Refinery maintenance and a surge in domestic demand cut into volumes available for export
Shipments of Russian seaborne diesel and gasoil dropped by 21% in May in monthly terms due to seasonal maintenance at the country’s refineries and a surge in domestic demand, tracking data from Refinitiv Eikon showed on Friday.
In May, about 5 million tons of refinery capacity stood idle, which is more than the 4.5 million tons that had been planned. The reason for the reduced refinery runs is that maintenance at several refineries has taken longer than previously expected, according to Reuters.
The EU embargo on Russian oil products prompted Moscow to redirect its trade flows, with diesel cargoes now heading to Africa, Asia, the Middle East, and ship-to-ship (STS) loadings being used instead deliveries to Europe.

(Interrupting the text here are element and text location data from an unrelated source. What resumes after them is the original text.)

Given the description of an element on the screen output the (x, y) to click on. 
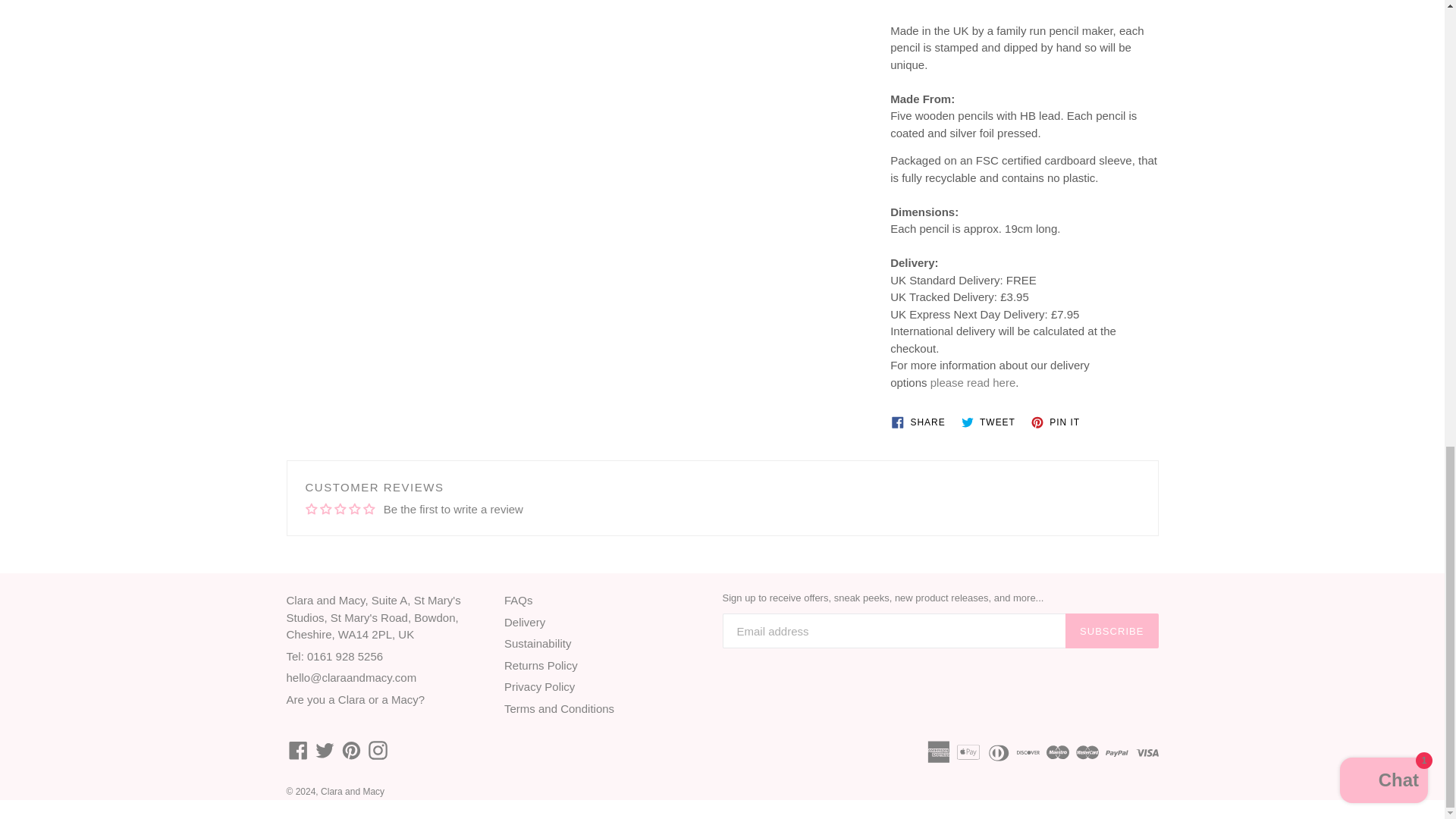
Clara and Macy on Facebook (298, 750)
Share on Facebook (920, 422)
Clara and Macy on Pinterest (350, 750)
Pin on Pinterest (1058, 422)
Clara and Macy on Twitter (324, 750)
Tweet on Twitter (991, 422)
Clara and Macy on Instagram (378, 750)
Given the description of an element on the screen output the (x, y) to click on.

Diesel exports totaled 3.1 million tons last month, with the bulk of cargos destined for Türkiye and Brazil, as traders push into new markets. Between January and May, Russia sent 5.2 million tons of the fuel to Türkiye and 1.6 million tons to Brazil, according to Refinitiv. These figures represent a substantial increase compared to the entire 2022, when 5 million tons and 74,000 tons were delivered to Türkiye and Brazil, respectively.
Russian diesel exports to African countries were also slightly down in May, totaling about 500,000 tons compared to 900,000 tons in April, with Togo, Libya and Tunisia being the main importers, according to ship tracking data.
Supplies to Türkiye slipped to 900,000 tons last month, from 1.2 million tons delivered in April.
About 325,000 tons of diesel loaded from Russian ports in May were destined for ship-to-ship transfers near the Greek city of Kalamata. Most of the cargo did not have a confirmed destination. These shipments were likely heading to Asia or the Middle East, traders told Reuters.
According to Refinitiv shipping data, diesel loadings from Russian ports to Saudi Arabia totaled about 95,000 tons last month, after 383,400 tons were loaded in April. Another 170,000 tons were heading to Fujairah, the major transit and blending hub for oil products in the United Arab Emirates.
The reduction in fuel exports comes amid a cut in Russia’s oil production announced in February. Moscow pledged to voluntarily curtail oil output by 500,000 barrels per day starting in March. The move followed a Western-imposed price ceiling of $60 per barrel, a mechanism that Moscow views as unacceptable.
Data from the commodity tracking company Kpler indicated in May that Russian state energy companies were fulfilling the obligation to cut output.